Les guérilleras étaient souvent utilisées à des fins de propagande, selon M. Porch. Une guérillera néerlandaise des Farc, Tanja Nijmeijer, a souvent été porte-parole durant les négociations de paix à La Havane, depuis l'automne 2012. Mme Nijmeijer avait notamment reçu dans la jungle des journalistes hollandais, et même sa mère. «Quand les Farc prenaient le contrôle d'un village, des guérilleras étaient envoyées en premier, parce qu'elles faisaient moins peur, pour amadouer les paysans.»

Laissées à elles-mêmes

Malheureusement, les pourparlers de paix ne tiennent pas compte de la forte proportion de femmes dans les Farc, déplore Shana Tabak, professeure de droit à l'Université américaine, à Washington.

«Durant la démobilisation des groupes paramilitaires contre-révolutionnaires entre 2003 et 2006, on n'a pas eu de problèmes très visibles parce qu'il y avait peu de femmes », dit Me Tabak, qui a publié une étude sur le sujet en 2010 dans la revue International Law and Politics.

«Mais depuis, il y a eu un programme de démobilisation pour les rebelles des Farc et de l'ELN, et les femmes ont eu beaucoup de problèmes. Il n'y a pas d'aide pour leurs enfants, de crèches pour les aider à se trouver un travail ou étudier. »

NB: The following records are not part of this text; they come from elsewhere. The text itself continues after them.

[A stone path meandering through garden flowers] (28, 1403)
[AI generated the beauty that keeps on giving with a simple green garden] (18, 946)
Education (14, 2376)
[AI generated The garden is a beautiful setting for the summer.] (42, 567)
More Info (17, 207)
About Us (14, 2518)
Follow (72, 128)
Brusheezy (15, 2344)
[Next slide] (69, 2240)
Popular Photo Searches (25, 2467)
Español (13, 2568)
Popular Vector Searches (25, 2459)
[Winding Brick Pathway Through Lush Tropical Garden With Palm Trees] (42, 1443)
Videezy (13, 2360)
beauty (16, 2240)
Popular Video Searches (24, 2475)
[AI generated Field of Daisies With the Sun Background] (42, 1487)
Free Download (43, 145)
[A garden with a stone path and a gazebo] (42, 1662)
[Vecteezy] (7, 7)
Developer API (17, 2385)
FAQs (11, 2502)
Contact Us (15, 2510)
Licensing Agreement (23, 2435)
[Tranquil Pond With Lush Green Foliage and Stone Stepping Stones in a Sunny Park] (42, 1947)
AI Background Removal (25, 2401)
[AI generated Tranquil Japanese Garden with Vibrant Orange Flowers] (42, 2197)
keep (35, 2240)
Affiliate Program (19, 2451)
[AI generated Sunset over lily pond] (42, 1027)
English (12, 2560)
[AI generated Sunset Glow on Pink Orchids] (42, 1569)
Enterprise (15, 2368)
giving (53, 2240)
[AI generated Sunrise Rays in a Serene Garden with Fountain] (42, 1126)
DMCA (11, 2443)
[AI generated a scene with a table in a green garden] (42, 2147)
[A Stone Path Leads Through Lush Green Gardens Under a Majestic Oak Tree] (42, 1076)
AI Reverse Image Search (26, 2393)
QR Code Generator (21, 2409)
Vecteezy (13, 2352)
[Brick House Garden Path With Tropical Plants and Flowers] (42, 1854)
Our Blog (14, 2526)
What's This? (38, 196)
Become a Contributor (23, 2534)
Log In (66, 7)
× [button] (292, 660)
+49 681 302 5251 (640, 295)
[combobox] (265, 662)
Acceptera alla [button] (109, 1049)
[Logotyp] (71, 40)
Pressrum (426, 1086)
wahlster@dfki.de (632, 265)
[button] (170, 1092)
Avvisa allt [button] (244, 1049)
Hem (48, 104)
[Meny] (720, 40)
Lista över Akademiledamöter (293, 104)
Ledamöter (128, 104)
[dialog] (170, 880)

Selon M. Porch, les femmes autochtones ont aussi des défis particuliers. « Elles n'ont pas d'aide particulière pour retourner dans leur communauté d'origine, qui est souvent très hostile, pour des motifs culturels, à l'idée que des femmes prennent les armes», dit-il.

Laissées à elles-mêmes

Malheureusement, les pourparlers de paix ne tiennent pas compte de la forte proportion de femmes dans les Farc, déplore Shana Tabak, professeure de droit à l'Université américaine, à Washington.

Négociations de paix

Depuis près d'un an, les négociateurs des Farc et du gouvernement colombien passent 20 jours par mois à La Havane dans le but de faire définitivement la paix.

Un seul des cinq points qui doivent être discutés, une réforme agraire qui distribuera des terres confisquées par les deux parties à des paysans pauvres, a été réglé en mai dernier.

Une entente de principe sur la transformation des Farc en parti politique a été annoncée en août, au moment où l'armée dévoilait qu'un haut dirigeant des rebelles, Antonio Plata Rios, surnommé Zeplin, avait été tué lors de combats.

«Nous ne sommes jamais arrivés aussi loin», a déclaré le négociateur en chef du gouvernement colombien, Humberto de Calle. Les autres points litigieux sont le désarmement, le trafic de drogue par les Farc et les droits des victimes des Farc à une compensation et à engager des poursuites.

Les négociations ont commencé lentement, les représentants des Farc ayant au départ tenté de les élargir en exigeant le retrait de la Colombie des traités de libre-échange, une interdiction presque totale des investissements étrangers, et l'instauration d'un contrôle gouvernemental des changes et des salaires dans les entreprises privées, selon Foreign Affairs.